UN wants to stem diabetes in Caribbean


Ban Ki-moon
Ban Ki-moon

UNITED NATIONS – UN Secretary-General Ban Ki-moon says the people of the Caribbean must take steps towards a healthy lifestyle while governments create conditions to stem the global epidemic of diabetes.
In his message to mark World Diabetes Day, the secretary- general reiterated the warning from the World Health Organization (WHO) that diabetes will be the seventh leading cause of death by 2030.
The UN said close to 350 million people in the world have diabetes, a chronic disease that occurs when the body does not produce enough insulin or when it cannot effectively use the insulin it does produce to help the body metabolise the sugar that is formed from the food we eat.
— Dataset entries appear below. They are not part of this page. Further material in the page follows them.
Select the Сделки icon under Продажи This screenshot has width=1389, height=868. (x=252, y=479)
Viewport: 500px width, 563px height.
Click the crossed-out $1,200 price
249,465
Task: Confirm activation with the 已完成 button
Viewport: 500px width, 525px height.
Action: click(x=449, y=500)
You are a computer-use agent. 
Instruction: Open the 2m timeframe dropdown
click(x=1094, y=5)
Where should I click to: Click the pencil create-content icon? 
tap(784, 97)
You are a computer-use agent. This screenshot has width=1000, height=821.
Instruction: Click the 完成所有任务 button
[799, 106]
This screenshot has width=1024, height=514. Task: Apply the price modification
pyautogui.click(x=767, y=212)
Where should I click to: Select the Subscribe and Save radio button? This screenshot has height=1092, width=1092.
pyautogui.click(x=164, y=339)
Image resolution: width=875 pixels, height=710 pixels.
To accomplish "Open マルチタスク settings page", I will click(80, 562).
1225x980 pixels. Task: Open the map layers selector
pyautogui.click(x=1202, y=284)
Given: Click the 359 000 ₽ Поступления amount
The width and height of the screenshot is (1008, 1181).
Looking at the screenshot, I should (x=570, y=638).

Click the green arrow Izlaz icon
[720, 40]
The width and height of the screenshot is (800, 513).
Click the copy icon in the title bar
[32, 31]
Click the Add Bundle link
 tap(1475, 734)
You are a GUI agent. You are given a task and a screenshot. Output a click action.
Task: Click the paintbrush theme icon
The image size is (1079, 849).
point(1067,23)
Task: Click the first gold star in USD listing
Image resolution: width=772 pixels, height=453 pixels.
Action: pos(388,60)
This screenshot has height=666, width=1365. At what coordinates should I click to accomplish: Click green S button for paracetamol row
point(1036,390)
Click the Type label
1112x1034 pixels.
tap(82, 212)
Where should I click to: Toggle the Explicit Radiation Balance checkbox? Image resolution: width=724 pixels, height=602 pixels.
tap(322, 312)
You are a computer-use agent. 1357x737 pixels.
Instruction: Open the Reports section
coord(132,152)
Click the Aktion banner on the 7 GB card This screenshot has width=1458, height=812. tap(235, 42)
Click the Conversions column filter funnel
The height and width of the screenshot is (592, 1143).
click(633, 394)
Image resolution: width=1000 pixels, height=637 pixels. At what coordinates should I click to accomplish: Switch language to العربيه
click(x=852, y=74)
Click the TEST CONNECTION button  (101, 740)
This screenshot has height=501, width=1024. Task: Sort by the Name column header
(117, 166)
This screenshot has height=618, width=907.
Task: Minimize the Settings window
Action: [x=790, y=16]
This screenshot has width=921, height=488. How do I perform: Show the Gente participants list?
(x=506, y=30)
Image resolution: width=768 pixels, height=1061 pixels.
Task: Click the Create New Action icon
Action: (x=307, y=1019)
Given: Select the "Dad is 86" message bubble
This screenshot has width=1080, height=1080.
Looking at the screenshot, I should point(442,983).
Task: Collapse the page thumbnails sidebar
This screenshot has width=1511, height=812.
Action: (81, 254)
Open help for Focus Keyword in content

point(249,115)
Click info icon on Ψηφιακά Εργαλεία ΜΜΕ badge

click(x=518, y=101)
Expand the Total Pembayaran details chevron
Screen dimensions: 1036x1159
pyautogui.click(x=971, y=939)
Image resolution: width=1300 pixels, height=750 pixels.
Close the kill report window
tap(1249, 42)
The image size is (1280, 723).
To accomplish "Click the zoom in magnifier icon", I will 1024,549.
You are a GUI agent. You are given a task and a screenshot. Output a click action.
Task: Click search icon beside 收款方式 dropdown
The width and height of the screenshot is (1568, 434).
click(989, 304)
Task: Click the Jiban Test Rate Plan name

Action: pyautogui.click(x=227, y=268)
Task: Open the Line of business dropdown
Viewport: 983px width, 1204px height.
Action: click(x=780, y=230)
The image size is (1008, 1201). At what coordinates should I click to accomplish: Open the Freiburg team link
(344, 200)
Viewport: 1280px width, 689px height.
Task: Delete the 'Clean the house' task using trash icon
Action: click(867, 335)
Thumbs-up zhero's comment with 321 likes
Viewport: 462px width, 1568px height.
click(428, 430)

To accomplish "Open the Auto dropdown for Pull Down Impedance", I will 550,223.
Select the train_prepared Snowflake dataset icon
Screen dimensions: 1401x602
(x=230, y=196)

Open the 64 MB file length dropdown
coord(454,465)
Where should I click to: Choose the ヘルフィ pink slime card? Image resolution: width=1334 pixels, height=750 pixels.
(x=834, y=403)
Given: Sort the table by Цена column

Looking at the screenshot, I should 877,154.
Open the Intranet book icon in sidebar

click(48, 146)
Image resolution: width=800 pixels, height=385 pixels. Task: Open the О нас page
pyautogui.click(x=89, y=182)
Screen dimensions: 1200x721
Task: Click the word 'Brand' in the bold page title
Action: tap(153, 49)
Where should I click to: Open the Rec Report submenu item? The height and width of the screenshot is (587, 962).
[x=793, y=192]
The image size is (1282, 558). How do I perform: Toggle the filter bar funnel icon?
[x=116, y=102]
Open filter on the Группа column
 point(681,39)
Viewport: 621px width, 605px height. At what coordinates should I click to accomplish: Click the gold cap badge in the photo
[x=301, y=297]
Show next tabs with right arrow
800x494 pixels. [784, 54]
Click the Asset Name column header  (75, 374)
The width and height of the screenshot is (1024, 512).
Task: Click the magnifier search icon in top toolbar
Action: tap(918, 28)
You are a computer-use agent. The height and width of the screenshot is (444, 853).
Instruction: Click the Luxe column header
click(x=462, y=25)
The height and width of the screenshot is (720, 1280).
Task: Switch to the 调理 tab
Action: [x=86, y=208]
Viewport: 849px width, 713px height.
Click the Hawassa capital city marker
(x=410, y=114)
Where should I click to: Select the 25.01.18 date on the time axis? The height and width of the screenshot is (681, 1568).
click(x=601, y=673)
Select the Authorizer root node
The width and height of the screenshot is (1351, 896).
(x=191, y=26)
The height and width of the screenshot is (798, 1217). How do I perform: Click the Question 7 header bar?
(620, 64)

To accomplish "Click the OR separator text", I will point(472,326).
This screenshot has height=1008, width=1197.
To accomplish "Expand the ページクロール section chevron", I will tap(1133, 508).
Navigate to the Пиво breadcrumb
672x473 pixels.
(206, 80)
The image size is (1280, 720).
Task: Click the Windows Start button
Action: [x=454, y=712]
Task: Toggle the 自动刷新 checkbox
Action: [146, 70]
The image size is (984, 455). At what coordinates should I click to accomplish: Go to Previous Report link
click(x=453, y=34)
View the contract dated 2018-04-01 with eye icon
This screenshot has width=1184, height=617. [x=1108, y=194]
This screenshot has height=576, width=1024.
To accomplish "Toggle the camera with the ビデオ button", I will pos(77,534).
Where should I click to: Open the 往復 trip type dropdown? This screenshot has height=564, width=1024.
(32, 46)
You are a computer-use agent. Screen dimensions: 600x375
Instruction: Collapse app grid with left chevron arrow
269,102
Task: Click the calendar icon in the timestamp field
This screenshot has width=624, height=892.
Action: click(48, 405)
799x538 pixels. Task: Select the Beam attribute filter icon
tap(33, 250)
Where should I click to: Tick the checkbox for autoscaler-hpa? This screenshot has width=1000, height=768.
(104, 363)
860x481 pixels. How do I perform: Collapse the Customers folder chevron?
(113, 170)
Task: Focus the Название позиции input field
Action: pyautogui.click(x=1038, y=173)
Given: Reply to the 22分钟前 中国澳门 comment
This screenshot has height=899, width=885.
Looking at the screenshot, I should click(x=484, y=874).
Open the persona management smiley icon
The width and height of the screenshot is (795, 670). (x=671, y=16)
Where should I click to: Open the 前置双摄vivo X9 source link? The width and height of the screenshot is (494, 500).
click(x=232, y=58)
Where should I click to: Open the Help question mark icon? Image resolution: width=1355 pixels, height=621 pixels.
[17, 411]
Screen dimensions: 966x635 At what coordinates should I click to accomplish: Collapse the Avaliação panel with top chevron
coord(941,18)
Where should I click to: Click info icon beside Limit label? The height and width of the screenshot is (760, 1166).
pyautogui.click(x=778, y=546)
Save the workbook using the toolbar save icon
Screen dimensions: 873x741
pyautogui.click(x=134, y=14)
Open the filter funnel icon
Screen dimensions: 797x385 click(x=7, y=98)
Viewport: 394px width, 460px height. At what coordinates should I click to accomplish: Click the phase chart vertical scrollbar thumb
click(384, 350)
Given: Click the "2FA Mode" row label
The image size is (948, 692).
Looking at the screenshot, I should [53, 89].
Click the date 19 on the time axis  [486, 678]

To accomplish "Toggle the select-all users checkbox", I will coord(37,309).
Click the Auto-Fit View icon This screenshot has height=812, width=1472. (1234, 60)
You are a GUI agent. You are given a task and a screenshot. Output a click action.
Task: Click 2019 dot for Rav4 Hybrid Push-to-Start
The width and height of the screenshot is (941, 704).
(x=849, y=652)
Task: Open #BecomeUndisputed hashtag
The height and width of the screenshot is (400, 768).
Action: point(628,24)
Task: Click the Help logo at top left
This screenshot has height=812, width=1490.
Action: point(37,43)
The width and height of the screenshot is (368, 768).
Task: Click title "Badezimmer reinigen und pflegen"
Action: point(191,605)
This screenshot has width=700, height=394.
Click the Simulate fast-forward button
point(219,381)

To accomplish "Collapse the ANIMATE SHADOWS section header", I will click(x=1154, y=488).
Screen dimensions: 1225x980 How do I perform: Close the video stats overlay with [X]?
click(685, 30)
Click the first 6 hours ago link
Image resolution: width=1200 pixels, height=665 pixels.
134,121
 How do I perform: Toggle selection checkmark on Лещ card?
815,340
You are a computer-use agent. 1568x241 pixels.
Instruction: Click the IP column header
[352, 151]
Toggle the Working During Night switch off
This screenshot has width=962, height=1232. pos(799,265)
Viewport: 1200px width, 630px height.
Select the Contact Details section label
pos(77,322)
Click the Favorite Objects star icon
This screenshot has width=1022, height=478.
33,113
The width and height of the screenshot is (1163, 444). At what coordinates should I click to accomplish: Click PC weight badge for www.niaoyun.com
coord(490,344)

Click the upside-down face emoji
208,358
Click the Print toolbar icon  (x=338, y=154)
“There is much all of us can do to minimize our risk of getting the disease and, even if we do get it, to live long and healthy lives with it,” said the UN chief, suggesting, for example, that “anyone who can stand instead of sit, walk a little bit more each day and is generally more active should do so.”
Multiple actions can be taken to reduce the impact of diabetes, through adopting healthy lifestyles, such as partaking in physical activity and healthy diets, to government action on curbing the marketing of unhealthy foods and ensuring health systems provide the required services and care for people living with the disease.
In 2012, diabetes was the direct cause of some 1.5 million deaths, with more than 80% occurring in low- and middle-income countries, the UN said. WHO projects that diabetes will be the seventh leading cause of death by 2030.
There are two main forms of the disease. People with type 1 diabetes typically make none of their own insulin and, therefore, require insulin injections for survival. People with type 2 diabetes, the form that comprises some 90% of all cases, usually produce their own insulin but not enough or they are unable to use it properly.
People with type 2 diabetes are typically overweight and sedentary, WHO said. “But, properly treated, the impact of diabetes can be minimised.”